Background: Type 1 diabetes (T1D) results from T-cell mediated destruction of beta cells.  Preclinical studies and pilot clinical trials suggest that antithymocyte globulin (ATG) may blunt this response.  Our goal was to evaluate ATG in subjects with recent-onset T1D.

Methods: START is an NIH-sponsored phase 2, randomized, placebo-controlled, blinded multicenter trial.  Eligible patients had recent-onset T1D, aged 12-35 years, and with peak C-peptide ≥ 0.4 nM on mixed meal tolerance test (MMTT).  58 participants were randomly assigned 2:1 to receive 6.5 mg/kg ATG or placebo.  The primary endpoint was change in C-peptide response to MMTT from baseline to 12 months, with follow-up to 24 months.
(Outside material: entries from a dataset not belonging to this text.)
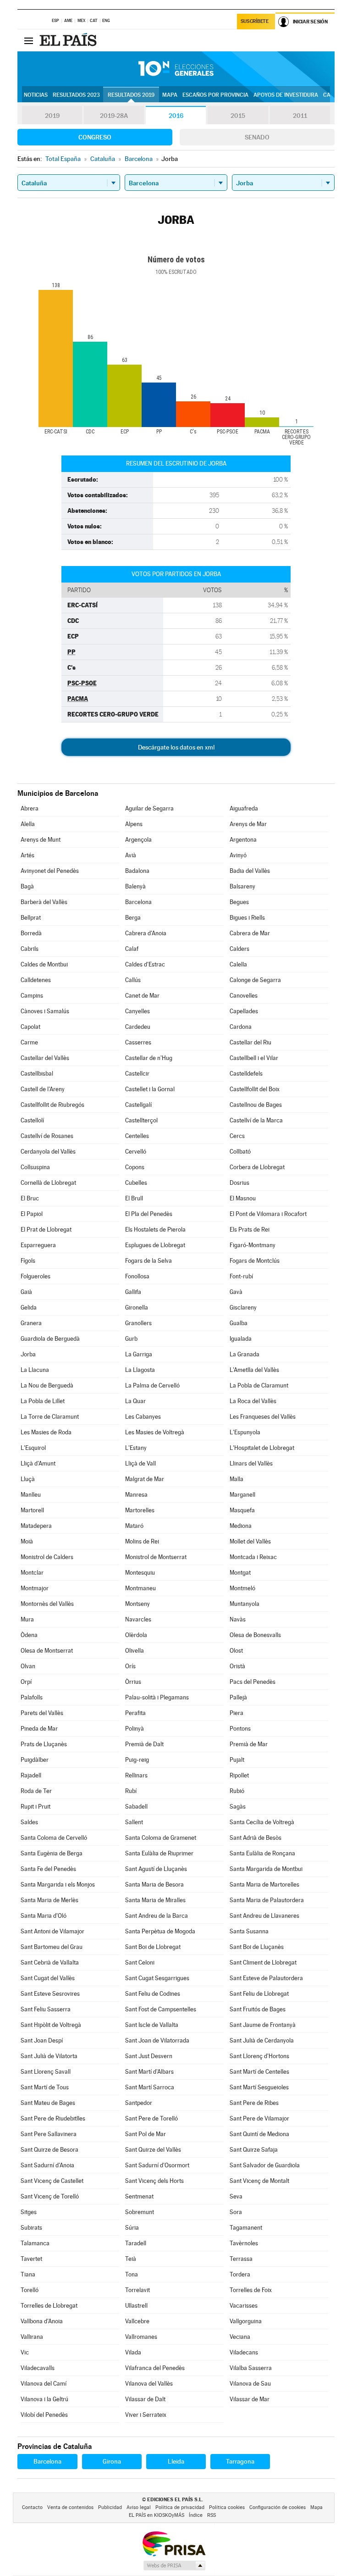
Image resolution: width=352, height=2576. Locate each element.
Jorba (28, 1354)
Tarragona (240, 2461)
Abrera (29, 808)
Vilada (133, 2352)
Findings: The study did not meet its primary endpoint.  The ATG group had a mean change in C-peptide of -0.195 pmol/mL vs. -0.239 pmol/mL in the placebo group (p=0.591).  The rate of C-peptide decline in the ATG group was greater during months 0-6 vs. months 6-12 (p=0.002); the month 0-6 C-peptide decline in the ATG group was limited to subjects < 22 years of age.  All except one ATG-treated subject experienced both cytokine release syndrome and serum sickness, which was associated with a transient rise in IL-6 and acute-phase proteins.  ATG-treated subjects had substantial depletion of naïve, central memory and regulatory T cells, whereas effector memory T cells were not depleted.  Reconstitution rates of naïve and memory T cells were more rapid in ATG-treated subjects ≤ 21 years vs. subjects > 21 years (p<0.05).  Month 24 data is now being analyzed, and will be presented. 
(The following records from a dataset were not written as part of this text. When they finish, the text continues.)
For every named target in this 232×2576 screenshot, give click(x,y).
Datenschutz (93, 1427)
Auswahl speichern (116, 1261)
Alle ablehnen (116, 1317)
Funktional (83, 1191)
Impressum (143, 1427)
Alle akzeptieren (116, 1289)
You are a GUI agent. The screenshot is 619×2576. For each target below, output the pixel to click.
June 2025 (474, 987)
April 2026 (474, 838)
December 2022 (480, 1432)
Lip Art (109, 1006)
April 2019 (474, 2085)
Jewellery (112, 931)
Interpretation: A brief course of ATG does not preserve beta cell function 12 months later in new-onset T1D.  Several issues may have limited efficacy, including cytokine release, Treg depletion, and effector memory persistence.  Month 24 data will determine durability of response for those whose beta cell function appeared to stabilize.